Under direct examination from Assistant District Attorney George Bolen, Van der Vreken said he returned to the house, called neighbors "to give a description of the car and tell them to stop that car one way or the other." He also described coming upon mortally wounded Tarnower and he recalled Harris' response at the time.

"What did you do see Mrs. Harris do with respect to helping the doctor?" asked Bolen.

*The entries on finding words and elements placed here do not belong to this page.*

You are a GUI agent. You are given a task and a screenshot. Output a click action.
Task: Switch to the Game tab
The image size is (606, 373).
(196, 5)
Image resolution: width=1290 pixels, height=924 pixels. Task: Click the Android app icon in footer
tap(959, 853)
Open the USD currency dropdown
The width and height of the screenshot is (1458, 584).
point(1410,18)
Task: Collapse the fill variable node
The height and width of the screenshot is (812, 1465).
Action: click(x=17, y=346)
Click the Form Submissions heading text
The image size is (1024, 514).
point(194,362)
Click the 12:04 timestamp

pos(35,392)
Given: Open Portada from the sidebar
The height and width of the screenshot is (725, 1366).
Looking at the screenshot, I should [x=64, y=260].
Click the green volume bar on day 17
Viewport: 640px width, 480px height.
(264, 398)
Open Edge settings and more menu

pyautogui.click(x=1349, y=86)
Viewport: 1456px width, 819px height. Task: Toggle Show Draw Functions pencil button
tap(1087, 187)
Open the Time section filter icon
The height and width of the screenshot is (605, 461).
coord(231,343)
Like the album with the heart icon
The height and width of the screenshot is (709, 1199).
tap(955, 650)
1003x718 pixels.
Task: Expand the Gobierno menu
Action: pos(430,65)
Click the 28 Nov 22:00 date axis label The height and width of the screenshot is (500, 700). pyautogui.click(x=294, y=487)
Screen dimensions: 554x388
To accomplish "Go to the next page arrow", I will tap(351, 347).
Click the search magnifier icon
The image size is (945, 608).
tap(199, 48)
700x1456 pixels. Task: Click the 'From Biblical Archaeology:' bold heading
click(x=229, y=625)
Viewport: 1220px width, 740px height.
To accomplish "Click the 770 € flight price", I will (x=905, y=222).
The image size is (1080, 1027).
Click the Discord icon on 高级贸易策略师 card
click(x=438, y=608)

"Nothing," said Van der Vreken.

Van der Vreken also named a number of neighbors of the Tarnower residence, an apparent attempt by the prosecution to establish that Harris need not have traveled as far as she did from the house if she was truly looking for a phone. (The defense has maintained that Harris, who was seen leaving the house, was not fleeing the scene, but leaving to call for help because the doctor's phones were out of order.)

Under cross-examination, however, the prosecution suffered. Sarcastic and biting, Aurnou wasted no time trying to shake the witness.

Van der Vreken had said that Harris stood by idly and had done nothing after the doctor was shot.

"Up to that point, what had you done to help the doctor?" Aurnou asked.

"What can I do to help the doctor?" shot back Van der Vreken, irritably.

"I don't know," said Aurnou. "But Mr. Bolen had asked you what Mrs. Harris had done after the doctor had been shot. I thought you might have had a suggestion."